On Feb. 28, the former and remaining members of JAAB held a meeting with prospective JAs to explain the reasoning behind the mass resignation. Audrey Riddle ’26, a prospective JA, told the Record that she was surprised by the lack of support the JAs said they had received from the College’s administration.
“Considering the talk tonight with current JAs, it’s really clear that they have not, after repeated requests for help to deans and admin, been given the human resources to support their own well-being and capacity to support others,” Riddle wrote to a group of prospective JAs after the meeting, in an email she shared with the Record.

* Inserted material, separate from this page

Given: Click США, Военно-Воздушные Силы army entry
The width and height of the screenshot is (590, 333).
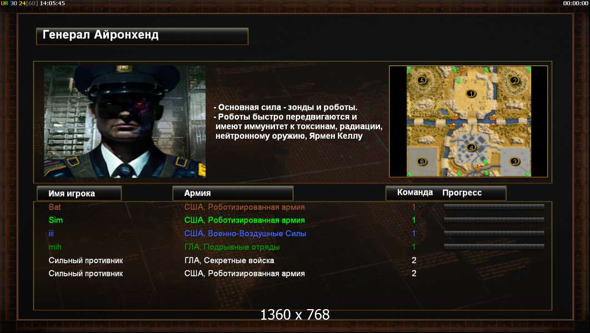Looking at the screenshot, I should point(245,234).
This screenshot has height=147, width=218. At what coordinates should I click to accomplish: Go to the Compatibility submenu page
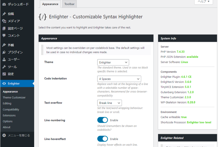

After the meeting with resigning members of JAAB, Riddle, alongside prospective JAs Daria Lukinova ’26, Carina Sun ’26, Chris Flores ’26, and Mariel Baez ’26, created a set of needs — specific commitments related to access to IWS services for first-years, professional training for JAs, and increased funding for entries. Riddle said the needs took into account Mandel’s response to action items current JAs had already provided to the College’s administration.
“Without these needs met, the overwhelming load of the JA role remains unsustainable to support first-years in the capacity they deserve and need in order to thrive,” the prospective JAs wrote in their message to administrators, which was sent to the Dean’s Office on March 12. According to Riddle, 41 prospective JAs signed the message, committing to an acceptance of the JA position only if the needs are met.
Mariel Baez ’26, a prospective JA who attended the meeting with JAAB, added that she noticed a demographic divide within the current JA class. “JAs with marginalized identities seemed burnt out and more frustrated with the systemic inadequacies of the program,” she said. “On the other hand, the other JAs seemed dismissive of the idea that these systemic inadequacies could possibly ruin the JA program.”
Despite uncertainty posed by JAAB resignations and contingent acceptances by prospective JAs, Malanson said the College is “fully committed” to continuing the JA program next year. “There’s no interest to fundamentally remove or do away with a system that has done so much good for so many people,” he said of the College administration’s attitude toward the JA program.
Though he recognized the importance of JAAB, Malanson said it would be inappropriate for the administration to dictate how the role should be filled or responsibilities should be changed because it is a student-organized board. It remains unclear whether JAs will elect new members of JAAB or if the responsibilities once held by JAAB will be taken on by the College’s administration.
While the College plans for the JA program to continue, Malanson acknowledged that the resignation of JAAB and the feedback the administration has received from JAs has made it clear that aspects of the program must change for it to remain sustainable.
“The program that was created 100 years ago was not created in a post-COVID, different mental health climate, so I think it’s reasonable to recognize that the program can evolve to better meet the needs of all of our students,” Malanson said. “I am very optimistic and hopeful that we will be able to work together with these students to move this program forward in really positive ways.”
A previous version of this article stated that JAs began to plan a walk for first-years on Feb. 22. JAs began this planning on Feb. 23. The article was updated on March 13 at 9:11 a.m. to correct the error.